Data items

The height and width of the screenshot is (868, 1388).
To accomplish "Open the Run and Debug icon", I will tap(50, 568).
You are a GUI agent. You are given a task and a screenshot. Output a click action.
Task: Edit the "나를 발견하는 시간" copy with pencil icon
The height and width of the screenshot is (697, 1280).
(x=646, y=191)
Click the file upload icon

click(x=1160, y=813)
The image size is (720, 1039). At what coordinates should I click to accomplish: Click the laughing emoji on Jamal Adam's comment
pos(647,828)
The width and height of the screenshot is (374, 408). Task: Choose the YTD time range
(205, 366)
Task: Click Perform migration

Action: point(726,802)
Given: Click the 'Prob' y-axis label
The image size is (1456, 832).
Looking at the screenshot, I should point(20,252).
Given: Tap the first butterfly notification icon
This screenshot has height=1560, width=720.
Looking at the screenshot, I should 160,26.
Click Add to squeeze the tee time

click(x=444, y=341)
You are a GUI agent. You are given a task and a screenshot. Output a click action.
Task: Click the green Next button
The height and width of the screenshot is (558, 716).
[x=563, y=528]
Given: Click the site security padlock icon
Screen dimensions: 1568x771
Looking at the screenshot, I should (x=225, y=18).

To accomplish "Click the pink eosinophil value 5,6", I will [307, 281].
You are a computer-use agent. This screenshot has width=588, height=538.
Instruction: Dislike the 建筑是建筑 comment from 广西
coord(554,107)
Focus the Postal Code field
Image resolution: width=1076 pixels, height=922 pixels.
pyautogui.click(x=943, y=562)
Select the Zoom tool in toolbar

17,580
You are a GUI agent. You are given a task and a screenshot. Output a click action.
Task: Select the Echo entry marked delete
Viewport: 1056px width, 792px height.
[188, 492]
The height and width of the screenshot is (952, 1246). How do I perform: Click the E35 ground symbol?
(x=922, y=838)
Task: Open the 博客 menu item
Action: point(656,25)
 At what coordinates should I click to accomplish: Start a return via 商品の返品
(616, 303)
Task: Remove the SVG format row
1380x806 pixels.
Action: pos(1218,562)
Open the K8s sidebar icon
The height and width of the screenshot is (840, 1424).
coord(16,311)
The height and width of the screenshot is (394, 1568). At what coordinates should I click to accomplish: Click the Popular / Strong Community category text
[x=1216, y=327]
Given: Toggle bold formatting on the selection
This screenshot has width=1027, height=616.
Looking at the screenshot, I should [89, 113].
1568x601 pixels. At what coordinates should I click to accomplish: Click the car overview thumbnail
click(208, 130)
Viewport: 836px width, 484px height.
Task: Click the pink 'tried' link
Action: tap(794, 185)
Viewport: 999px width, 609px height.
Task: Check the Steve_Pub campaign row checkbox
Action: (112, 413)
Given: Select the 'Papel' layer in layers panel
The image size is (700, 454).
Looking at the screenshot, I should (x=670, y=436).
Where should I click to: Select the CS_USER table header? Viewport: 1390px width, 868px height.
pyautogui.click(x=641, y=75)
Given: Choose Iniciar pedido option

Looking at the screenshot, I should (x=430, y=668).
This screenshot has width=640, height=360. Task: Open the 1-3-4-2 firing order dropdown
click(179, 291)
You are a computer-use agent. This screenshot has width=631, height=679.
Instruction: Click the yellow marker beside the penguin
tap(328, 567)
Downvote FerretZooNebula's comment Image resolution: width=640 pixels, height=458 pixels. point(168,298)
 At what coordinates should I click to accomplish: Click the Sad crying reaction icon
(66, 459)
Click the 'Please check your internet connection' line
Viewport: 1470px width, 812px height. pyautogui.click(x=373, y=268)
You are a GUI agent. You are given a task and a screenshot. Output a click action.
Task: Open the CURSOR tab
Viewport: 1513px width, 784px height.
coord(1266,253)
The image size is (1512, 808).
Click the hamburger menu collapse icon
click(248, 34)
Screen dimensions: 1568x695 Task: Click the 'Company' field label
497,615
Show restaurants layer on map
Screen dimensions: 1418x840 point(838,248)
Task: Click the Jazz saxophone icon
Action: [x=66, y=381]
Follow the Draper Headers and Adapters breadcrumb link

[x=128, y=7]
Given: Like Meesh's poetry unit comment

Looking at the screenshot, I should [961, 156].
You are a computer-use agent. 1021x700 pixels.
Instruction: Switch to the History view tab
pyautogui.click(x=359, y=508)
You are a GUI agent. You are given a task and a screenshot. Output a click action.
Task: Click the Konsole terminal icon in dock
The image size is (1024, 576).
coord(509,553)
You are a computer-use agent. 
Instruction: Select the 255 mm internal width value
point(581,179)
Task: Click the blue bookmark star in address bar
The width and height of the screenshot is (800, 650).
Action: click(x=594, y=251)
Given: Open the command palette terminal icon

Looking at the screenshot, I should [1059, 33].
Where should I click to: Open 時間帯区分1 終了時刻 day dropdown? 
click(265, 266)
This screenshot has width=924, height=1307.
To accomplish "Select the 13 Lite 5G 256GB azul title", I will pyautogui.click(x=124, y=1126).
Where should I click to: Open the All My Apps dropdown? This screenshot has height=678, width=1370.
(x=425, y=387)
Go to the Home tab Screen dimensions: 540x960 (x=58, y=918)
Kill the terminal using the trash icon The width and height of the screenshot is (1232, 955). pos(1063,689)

■ **Your task**
Copy out every line of the listing above without changing anything.

■ **Result for this exercise**
The height and width of the screenshot is (868, 1388).
To accomplish "Open the Run and Debug icon", I will tap(50, 568).
You are a GUI agent. You are given a task and a screenshot. Output a click action.
Task: Edit the "나를 발견하는 시간" copy with pencil icon
The height and width of the screenshot is (697, 1280).
(x=646, y=191)
Click the file upload icon

click(x=1160, y=813)
The image size is (720, 1039). At what coordinates should I click to accomplish: Click the laughing emoji on Jamal Adam's comment
pos(647,828)
The width and height of the screenshot is (374, 408). Task: Choose the YTD time range
(205, 366)
Task: Click Perform migration

Action: point(726,802)
Given: Click the 'Prob' y-axis label
The image size is (1456, 832).
Looking at the screenshot, I should point(20,252).
Given: Tap the first butterfly notification icon
This screenshot has height=1560, width=720.
Looking at the screenshot, I should 160,26.
Click Add to squeeze the tee time

click(x=444, y=341)
You are a GUI agent. You are given a task and a screenshot. Output a click action.
Task: Click the green Next button
The height and width of the screenshot is (558, 716).
[x=563, y=528]
Given: Click the site security padlock icon
Screen dimensions: 1568x771
Looking at the screenshot, I should (x=225, y=18).

To accomplish "Click the pink eosinophil value 5,6", I will [307, 281].
You are a computer-use agent. This screenshot has width=588, height=538.
Instruction: Dislike the 建筑是建筑 comment from 广西
coord(554,107)
Focus the Postal Code field
Image resolution: width=1076 pixels, height=922 pixels.
pyautogui.click(x=943, y=562)
Select the Zoom tool in toolbar

17,580
You are a GUI agent. You are given a task and a screenshot. Output a click action.
Task: Select the Echo entry marked delete
Viewport: 1056px width, 792px height.
[188, 492]
The height and width of the screenshot is (952, 1246). How do I perform: Click the E35 ground symbol?
(x=922, y=838)
Task: Open the 博客 menu item
Action: point(656,25)
 At what coordinates should I click to accomplish: Start a return via 商品の返品
(616, 303)
Task: Remove the SVG format row
1380x806 pixels.
Action: pos(1218,562)
Open the K8s sidebar icon
The height and width of the screenshot is (840, 1424).
coord(16,311)
The height and width of the screenshot is (394, 1568). At what coordinates should I click to accomplish: Click the Popular / Strong Community category text
[x=1216, y=327]
Given: Toggle bold formatting on the selection
This screenshot has width=1027, height=616.
Looking at the screenshot, I should [89, 113].
1568x601 pixels. At what coordinates should I click to accomplish: Click the car overview thumbnail
click(208, 130)
Viewport: 836px width, 484px height.
Task: Click the pink 'tried' link
Action: tap(794, 185)
Viewport: 999px width, 609px height.
Task: Check the Steve_Pub campaign row checkbox
Action: (112, 413)
Given: Select the 'Papel' layer in layers panel
The image size is (700, 454).
Looking at the screenshot, I should (x=670, y=436).
Where should I click to: Select the CS_USER table header? Viewport: 1390px width, 868px height.
pyautogui.click(x=641, y=75)
Given: Choose Iniciar pedido option

Looking at the screenshot, I should (x=430, y=668).
This screenshot has width=640, height=360. Task: Open the 1-3-4-2 firing order dropdown
click(179, 291)
You are a computer-use agent. This screenshot has width=631, height=679.
Instruction: Click the yellow marker beside the penguin
tap(328, 567)
Downvote FerretZooNebula's comment Image resolution: width=640 pixels, height=458 pixels. point(168,298)
 At what coordinates should I click to accomplish: Click the Sad crying reaction icon
(66, 459)
Click the 'Please check your internet connection' line
Viewport: 1470px width, 812px height. pyautogui.click(x=373, y=268)
You are a GUI agent. You are given a task and a screenshot. Output a click action.
Task: Open the CURSOR tab
Viewport: 1513px width, 784px height.
coord(1266,253)
The image size is (1512, 808).
Click the hamburger menu collapse icon
click(248, 34)
Screen dimensions: 1568x695 Task: Click the 'Company' field label
497,615
Show restaurants layer on map
Screen dimensions: 1418x840 point(838,248)
Task: Click the Jazz saxophone icon
Action: [x=66, y=381]
Follow the Draper Headers and Adapters breadcrumb link

[x=128, y=7]
Given: Like Meesh's poetry unit comment

Looking at the screenshot, I should [961, 156].
You are a computer-use agent. 1021x700 pixels.
Instruction: Switch to the History view tab
pyautogui.click(x=359, y=508)
You are a GUI agent. You are given a task and a screenshot. Output a click action.
Task: Click the Konsole terminal icon in dock
The image size is (1024, 576).
coord(509,553)
You are a computer-use agent. 
Instruction: Select the 255 mm internal width value
point(581,179)
Task: Click the blue bookmark star in address bar
The width and height of the screenshot is (800, 650).
Action: click(x=594, y=251)
Given: Open the command palette terminal icon

Looking at the screenshot, I should [1059, 33].
Where should I click to: Open 時間帯区分1 終了時刻 day dropdown? 
click(265, 266)
This screenshot has width=924, height=1307.
To accomplish "Select the 13 Lite 5G 256GB azul title", I will pyautogui.click(x=124, y=1126).
Where should I click to: Open the All My Apps dropdown? This screenshot has height=678, width=1370.
(x=425, y=387)
Go to the Home tab Screen dimensions: 540x960 (x=58, y=918)
Kill the terminal using the trash icon The width and height of the screenshot is (1232, 955). pos(1063,689)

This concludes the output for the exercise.